Dünyanın bir çok yerine dağıldılar, önce 12 Eylül, ardından 28 Şubat’ın yaydığı kara dalgaların önünde. Bu dağılmanın mantıklı bir sebebi olması gerekmiyordu. Sistemin yapısı, bazen insanlara kendi kendini sürgüne göndermeyi dayatan ayıklamalar ve dışlamalarla tahkim ediliyordu on yılda bir. 

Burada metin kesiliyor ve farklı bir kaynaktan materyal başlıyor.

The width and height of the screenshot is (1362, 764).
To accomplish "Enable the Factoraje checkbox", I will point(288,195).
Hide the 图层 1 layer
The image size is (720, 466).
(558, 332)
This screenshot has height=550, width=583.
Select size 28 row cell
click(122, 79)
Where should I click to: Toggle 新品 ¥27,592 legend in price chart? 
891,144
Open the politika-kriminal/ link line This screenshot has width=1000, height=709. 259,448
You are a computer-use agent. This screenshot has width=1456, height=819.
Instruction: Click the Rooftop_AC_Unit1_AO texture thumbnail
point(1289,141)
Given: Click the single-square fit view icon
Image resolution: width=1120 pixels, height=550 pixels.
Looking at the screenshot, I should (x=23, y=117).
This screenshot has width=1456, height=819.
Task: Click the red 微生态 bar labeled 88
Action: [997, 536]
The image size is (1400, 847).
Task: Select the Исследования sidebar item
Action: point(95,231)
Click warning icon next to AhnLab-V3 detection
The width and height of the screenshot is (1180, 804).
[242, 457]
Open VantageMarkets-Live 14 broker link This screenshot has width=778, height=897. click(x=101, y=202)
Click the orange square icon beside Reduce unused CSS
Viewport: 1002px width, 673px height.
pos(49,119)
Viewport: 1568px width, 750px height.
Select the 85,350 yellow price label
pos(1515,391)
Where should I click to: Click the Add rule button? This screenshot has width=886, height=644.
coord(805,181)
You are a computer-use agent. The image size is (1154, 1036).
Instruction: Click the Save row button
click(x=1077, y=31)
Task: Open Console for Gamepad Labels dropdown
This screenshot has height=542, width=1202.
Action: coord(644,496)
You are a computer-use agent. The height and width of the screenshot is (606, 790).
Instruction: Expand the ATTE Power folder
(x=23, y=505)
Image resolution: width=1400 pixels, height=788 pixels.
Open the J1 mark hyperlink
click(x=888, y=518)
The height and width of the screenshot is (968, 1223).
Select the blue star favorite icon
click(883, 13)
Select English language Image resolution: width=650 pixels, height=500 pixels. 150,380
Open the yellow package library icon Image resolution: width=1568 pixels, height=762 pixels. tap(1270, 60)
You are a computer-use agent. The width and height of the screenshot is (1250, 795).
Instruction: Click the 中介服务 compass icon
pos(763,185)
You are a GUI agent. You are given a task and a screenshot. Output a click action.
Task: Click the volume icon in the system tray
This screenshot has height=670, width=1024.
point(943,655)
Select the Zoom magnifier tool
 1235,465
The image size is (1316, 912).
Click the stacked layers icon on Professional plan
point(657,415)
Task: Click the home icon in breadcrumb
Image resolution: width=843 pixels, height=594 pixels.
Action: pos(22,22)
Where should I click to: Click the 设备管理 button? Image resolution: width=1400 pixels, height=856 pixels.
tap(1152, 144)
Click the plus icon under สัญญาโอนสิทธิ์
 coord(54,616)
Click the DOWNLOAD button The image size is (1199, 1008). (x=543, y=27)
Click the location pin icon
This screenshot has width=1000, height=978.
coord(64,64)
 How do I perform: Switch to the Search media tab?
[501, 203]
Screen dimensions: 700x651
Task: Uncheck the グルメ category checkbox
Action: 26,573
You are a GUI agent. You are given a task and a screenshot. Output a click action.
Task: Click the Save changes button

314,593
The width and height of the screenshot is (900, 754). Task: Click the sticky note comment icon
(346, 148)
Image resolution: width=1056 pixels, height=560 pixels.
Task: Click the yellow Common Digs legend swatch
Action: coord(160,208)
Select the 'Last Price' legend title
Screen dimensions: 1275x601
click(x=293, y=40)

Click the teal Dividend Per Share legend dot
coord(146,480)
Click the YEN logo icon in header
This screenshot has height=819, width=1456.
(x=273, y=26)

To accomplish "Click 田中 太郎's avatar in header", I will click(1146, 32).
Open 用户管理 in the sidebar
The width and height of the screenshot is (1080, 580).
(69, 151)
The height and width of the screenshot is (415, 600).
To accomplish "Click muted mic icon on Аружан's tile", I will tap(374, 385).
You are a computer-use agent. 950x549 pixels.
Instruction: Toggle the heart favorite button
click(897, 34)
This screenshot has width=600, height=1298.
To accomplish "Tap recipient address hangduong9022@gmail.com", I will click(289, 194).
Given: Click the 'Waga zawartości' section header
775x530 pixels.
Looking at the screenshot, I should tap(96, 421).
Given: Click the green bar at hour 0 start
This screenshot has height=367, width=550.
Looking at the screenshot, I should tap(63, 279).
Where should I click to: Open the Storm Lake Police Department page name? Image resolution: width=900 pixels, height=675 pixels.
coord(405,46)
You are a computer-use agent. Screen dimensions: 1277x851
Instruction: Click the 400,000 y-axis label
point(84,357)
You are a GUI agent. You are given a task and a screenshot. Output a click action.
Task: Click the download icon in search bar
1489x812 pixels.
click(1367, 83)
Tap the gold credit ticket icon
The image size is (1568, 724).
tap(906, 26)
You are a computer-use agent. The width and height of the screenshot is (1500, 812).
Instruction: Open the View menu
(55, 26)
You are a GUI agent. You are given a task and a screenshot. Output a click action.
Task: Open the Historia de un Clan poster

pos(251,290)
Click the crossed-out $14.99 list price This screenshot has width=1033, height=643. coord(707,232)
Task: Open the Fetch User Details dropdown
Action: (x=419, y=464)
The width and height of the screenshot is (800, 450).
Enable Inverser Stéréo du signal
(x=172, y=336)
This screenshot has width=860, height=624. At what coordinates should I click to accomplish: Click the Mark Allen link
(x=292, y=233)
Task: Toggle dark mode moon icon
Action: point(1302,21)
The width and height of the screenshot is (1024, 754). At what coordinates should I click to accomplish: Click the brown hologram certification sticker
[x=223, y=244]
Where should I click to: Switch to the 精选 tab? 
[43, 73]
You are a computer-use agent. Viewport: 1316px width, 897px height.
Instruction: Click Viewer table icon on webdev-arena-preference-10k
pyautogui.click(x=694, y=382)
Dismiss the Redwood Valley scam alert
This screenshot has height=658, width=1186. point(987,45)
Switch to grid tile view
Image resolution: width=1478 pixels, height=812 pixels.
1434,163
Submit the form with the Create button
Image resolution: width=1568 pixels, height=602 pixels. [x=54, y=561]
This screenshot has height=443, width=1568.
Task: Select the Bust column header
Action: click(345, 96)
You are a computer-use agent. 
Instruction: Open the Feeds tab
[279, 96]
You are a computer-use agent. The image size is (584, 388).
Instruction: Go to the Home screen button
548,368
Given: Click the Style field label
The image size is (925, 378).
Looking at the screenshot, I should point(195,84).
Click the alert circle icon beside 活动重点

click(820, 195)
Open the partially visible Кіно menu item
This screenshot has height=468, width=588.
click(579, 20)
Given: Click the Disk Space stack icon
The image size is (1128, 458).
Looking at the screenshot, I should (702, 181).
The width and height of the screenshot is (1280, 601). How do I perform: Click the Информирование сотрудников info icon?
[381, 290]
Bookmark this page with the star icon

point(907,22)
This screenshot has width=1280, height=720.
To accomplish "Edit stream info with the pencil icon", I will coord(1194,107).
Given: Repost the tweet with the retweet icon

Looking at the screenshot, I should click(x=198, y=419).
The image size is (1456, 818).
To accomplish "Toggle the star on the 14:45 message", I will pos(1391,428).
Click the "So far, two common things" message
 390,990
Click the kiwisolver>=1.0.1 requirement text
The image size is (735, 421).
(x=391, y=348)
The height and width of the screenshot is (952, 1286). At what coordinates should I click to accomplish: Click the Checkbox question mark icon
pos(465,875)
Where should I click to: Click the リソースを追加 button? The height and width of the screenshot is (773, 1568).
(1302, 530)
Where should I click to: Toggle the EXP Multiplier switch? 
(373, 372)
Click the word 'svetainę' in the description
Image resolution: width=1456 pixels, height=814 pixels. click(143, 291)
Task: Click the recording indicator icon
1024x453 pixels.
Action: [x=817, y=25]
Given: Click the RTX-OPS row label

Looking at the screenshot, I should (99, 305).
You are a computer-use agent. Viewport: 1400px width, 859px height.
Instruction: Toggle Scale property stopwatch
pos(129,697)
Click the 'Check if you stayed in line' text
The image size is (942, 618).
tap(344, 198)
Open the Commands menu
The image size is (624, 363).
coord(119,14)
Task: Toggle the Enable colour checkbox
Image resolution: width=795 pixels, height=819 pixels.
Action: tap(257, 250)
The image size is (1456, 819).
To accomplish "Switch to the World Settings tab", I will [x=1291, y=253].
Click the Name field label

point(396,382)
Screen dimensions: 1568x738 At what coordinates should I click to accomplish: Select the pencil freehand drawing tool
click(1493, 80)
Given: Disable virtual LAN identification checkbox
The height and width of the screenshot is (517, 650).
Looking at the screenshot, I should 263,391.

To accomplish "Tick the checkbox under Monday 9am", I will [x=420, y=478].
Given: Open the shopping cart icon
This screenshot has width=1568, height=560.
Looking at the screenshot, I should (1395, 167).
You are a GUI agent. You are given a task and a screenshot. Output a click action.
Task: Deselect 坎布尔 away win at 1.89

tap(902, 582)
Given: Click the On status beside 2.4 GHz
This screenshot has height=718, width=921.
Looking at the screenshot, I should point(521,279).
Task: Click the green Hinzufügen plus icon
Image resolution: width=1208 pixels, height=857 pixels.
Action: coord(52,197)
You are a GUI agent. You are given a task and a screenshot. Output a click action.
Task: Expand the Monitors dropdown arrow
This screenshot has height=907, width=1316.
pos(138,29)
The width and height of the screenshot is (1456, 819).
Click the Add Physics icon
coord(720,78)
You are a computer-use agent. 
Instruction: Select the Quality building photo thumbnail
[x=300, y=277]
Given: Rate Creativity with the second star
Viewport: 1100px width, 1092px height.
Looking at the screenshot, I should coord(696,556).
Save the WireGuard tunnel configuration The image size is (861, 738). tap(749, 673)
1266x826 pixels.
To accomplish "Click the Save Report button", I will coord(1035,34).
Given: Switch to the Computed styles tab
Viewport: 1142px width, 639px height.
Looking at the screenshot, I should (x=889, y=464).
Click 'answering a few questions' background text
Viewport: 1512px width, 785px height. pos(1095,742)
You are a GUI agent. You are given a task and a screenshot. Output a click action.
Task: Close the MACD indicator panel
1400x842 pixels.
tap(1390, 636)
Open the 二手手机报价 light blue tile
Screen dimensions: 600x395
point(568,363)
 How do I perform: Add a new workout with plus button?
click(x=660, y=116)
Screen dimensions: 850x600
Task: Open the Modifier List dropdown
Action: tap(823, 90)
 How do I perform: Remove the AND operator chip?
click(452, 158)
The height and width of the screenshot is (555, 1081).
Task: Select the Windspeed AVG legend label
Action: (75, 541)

Çoğu göz önünde, yüksek sesle düşünen insanlardı. Bir geceyarısı evlerinin basılmasını, kitaplarının, dergilerinin, çekmecelerindeki mektupların suç belgesi halinde bir kenara toplanmasını yaşadılar. Ekranlardan nereden devşirildiğini bilemedikleri silahlarla, kendilerine ait dergilerin yanyana birer suç kanıtı gibi sergilendiği baskınlara maruz kaldılar. Terörist olarak isimlendirildiler. Kımıldayan perdelerin aralığında başka türlü bir varlıkla göründüler komşularına ve yanlarından geçilirken selamları duyulmak istenmedi. Gazetelerde fotoğrafları basıldı, bu defalarca yapıldı. Eşleri, çocukları bakkala giderken tuhaf sorulara, manidar bakışlara muhatap oldu.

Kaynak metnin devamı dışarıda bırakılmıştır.